### YOUR TASK
Repeat the records word for word, from the line with "Task: Click the dimmed" through the end of the records.

### RECORDS FOR THE TASK
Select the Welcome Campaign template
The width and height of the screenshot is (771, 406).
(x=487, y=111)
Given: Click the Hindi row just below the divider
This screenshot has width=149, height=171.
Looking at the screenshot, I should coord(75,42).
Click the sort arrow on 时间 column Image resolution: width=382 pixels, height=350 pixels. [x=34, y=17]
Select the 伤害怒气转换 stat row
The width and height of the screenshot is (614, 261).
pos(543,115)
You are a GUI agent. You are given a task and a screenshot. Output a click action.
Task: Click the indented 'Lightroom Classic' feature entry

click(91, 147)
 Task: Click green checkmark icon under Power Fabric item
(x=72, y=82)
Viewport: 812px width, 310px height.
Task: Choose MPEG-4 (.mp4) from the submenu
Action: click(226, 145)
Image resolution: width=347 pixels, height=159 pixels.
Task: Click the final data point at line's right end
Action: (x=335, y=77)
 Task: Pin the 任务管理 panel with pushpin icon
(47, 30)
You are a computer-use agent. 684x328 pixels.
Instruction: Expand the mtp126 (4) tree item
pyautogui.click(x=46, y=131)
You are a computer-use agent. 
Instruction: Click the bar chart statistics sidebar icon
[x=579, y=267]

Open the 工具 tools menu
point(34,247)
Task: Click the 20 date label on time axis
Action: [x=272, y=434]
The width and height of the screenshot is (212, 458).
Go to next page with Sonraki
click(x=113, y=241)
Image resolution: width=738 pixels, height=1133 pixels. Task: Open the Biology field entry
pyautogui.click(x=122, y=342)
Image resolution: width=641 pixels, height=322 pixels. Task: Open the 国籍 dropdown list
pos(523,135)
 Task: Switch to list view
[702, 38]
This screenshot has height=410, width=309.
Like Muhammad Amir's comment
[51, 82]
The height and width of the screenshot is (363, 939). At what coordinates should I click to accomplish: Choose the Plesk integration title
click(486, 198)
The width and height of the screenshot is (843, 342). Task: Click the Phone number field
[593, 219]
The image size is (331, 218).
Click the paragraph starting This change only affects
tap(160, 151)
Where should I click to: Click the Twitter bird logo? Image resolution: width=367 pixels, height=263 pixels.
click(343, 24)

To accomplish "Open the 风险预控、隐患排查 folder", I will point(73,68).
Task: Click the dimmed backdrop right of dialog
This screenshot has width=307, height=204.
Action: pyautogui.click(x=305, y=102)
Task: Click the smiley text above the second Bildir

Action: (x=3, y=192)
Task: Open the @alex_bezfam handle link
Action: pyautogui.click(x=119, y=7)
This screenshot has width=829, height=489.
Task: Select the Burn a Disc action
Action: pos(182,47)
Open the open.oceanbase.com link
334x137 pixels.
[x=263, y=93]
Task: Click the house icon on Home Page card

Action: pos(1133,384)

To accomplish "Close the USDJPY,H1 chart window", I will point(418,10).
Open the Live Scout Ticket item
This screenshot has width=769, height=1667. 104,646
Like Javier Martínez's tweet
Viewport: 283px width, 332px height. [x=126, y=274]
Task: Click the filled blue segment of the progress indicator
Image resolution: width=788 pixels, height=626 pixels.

### FINISHED ANSWER
Task: Click the dimmed backdrop right of dialog
This screenshot has width=307, height=204.
Action: pyautogui.click(x=305, y=102)
Task: Click the smiley text above the second Bildir

Action: (x=3, y=192)
Task: Open the @alex_bezfam handle link
Action: pyautogui.click(x=119, y=7)
This screenshot has width=829, height=489.
Task: Select the Burn a Disc action
Action: pos(182,47)
Open the open.oceanbase.com link
334x137 pixels.
[x=263, y=93]
Task: Click the house icon on Home Page card

Action: pos(1133,384)

To accomplish "Close the USDJPY,H1 chart window", I will point(418,10).
Open the Live Scout Ticket item
This screenshot has width=769, height=1667. 104,646
Like Javier Martínez's tweet
Viewport: 283px width, 332px height. [x=126, y=274]
Task: Click the filled blue segment of the progress indicator
Image resolution: width=788 pixels, height=626 pixels.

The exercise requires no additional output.